19❧

4.3K 181 500
                                    

Harry'nin beni öpmesinin üzerinden bir gün geçmişti. Ciddi ciddi Harry beni öpmüştü. Kendi kendime gülümserken aklıma gelen sözleriyle suratımı asmıştım.

"Keşke seni, senin gibi sevebilseydim meleğim."

Dolabın içine attığım boş bakışlarım devam ederken arkamda huysuzlanan bir adet Harry beni dünyaya döndürmüştü. Hızlıca dolaptaki kutuyu aldım ve gözleri bağlı, elleri zincirlere hapsolmuş Styles'a ilerledim. Evet, yanlış okumadınız. Zincirlere hapsolmuş bir Styles.

Harry'nin beni öpmesinin ardından sabırsızca dersin akışında ilerlemiştik. Fakat evde işler farklıydı. Harry eve girdiğimiz anda beni kucaklayıp çalışma odasına götürmüştü. İşler kızışacaktı ki maalesef uzun süredir içki tüketmeyen ben onun kollarında uykuya yenik düşmüştüm. Oysa beni rahatsız etmemiş, yatağına yatırmış, üzerimi bile örtmüştü.

Sabahın erken vakitleri kalkmış, fırsattan istifade Harry'nin odasını araştırmıştım. Bu özgüven nereden geliyor bilmiyordum fakat özgür hissettiriyordu.

Sessizce dolabı açtığımda karşıma bir kutu çıkmıştı. Büyük olasılıkla sıkıcı olacağını düşündüğüm kutu beni yanıltmış, içinden resmen erotik shop çıkmıştı. Bakın, bu iğrenç tamam mı? Yani bunların yazılmış olması. Yazar utanıyor.

Kendime bu oyuncakları kullanmayı not etmiştim ki notun üstüne bir çizik gelmesi hiçte uzun sürmedi. Anladığınız kadarıyla Harry şu anda altımda kıvranıyordu. Bunun nasıl olduğu konusuna gelirsek, uyuyan bir adamın savunmasızlığından yararlanmış olabilirdim.

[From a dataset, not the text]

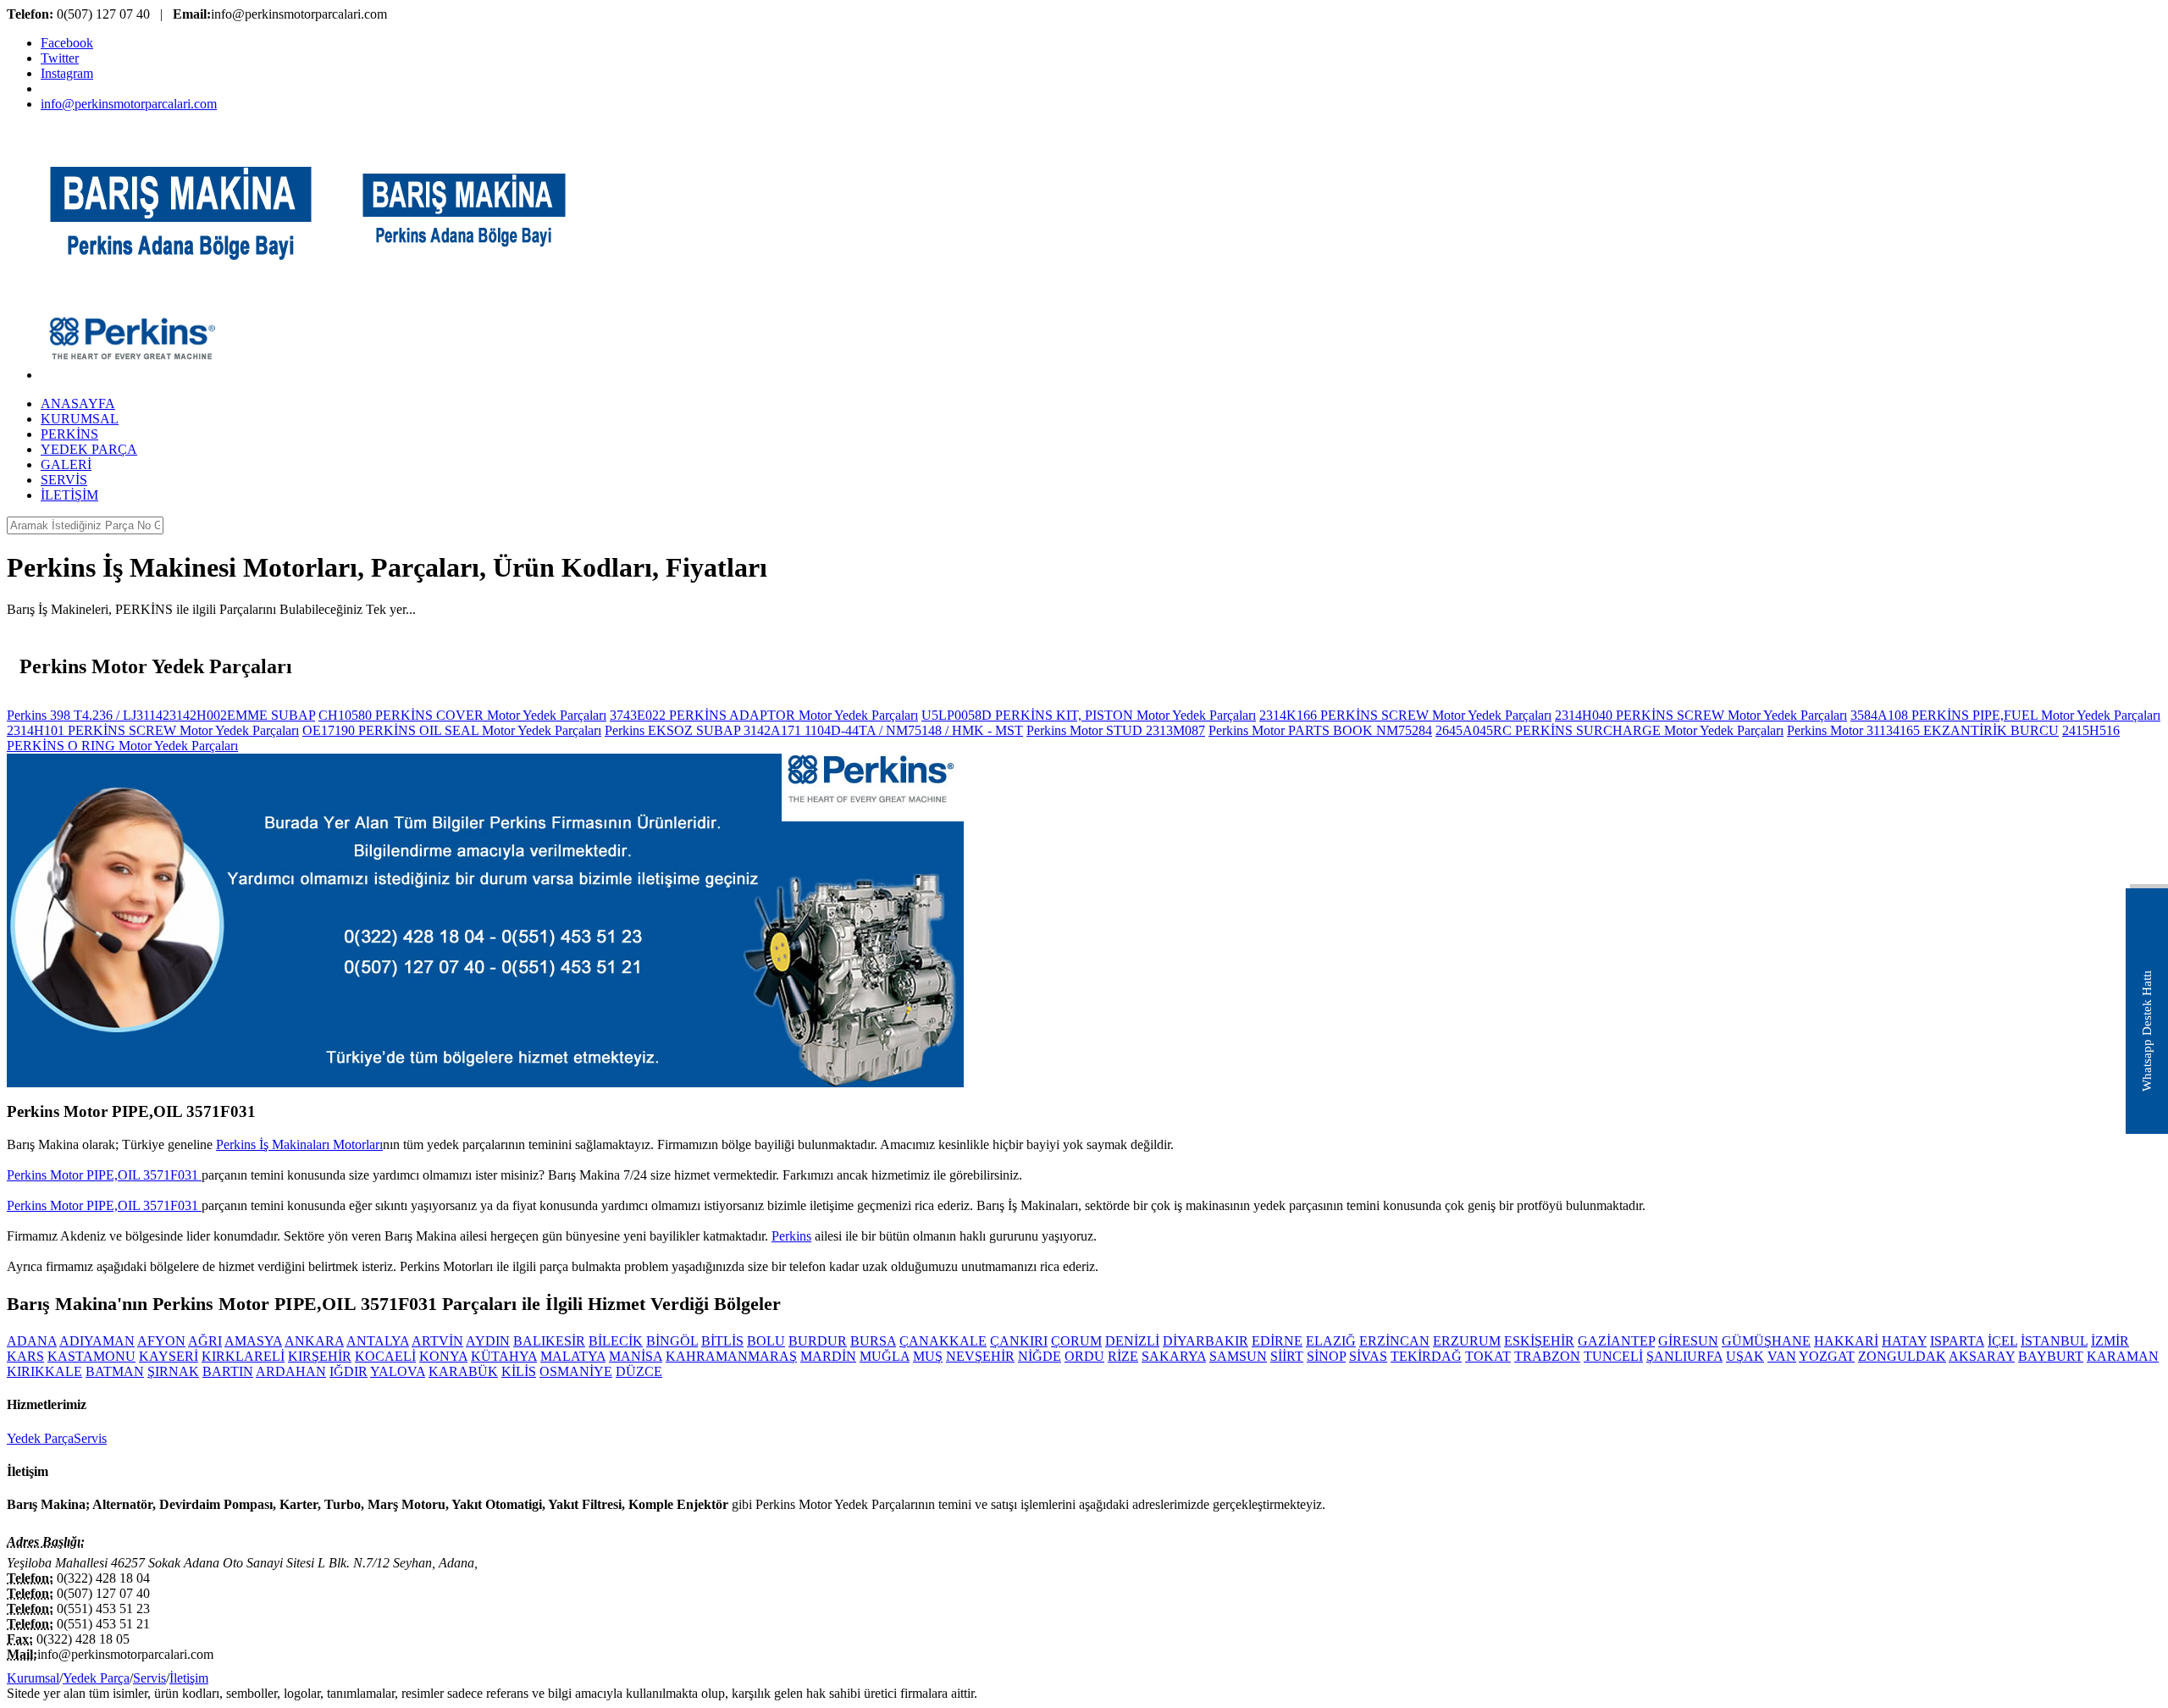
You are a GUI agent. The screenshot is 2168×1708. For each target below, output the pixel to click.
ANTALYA (377, 1341)
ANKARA (314, 1341)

Uyandığı anda önce farketmemiş, ardından jetonu düşmüştü. Tabii bir süre çırpınma ve tehditlere maruz kalmıştım. Ama geri adım atabilecek kadar irade sahibi değildim.

Kutuyu yatağın kenarına bıraktım ve Harry'e doğru emekleyerek ilerledim.

"Ah, babacığım. Bu şekilde esir olmak oldukça kötü olsa gerek. Empati yeteneğiniz umarım gelişebilmiştir." Sesimdeki sinsilik fazla belliydi. Harry'de bunu anlamış olacak ki ürperdiğini anlayabiliyordum.

"Louis! Sana son kez söylüyorum. Çöz beni! Tanrım! Bu lanet zincirlerden kurtulduktan sonra seni öyle bir becereceğim ki acıdan kıpırdayamayacaksın bile." Dediklerine kıkırdadım. Yapamayacağını biliyordum. İlkimin özel olmasını istediğimi biliyordu.

Ellerimi dövmelerinde gezdirmeye başladığımda ellerimin soğukluğundan olsa gerek hafifçe titremişti. Kafamı eğdim ve dudaklarımı pürüzsüz boynuna bastırıp kokusunu içime çektim. Dişlerim boynunda yerini aldığında fısıltı halinde bir küfür kaçmıştı parlak dudaklarından.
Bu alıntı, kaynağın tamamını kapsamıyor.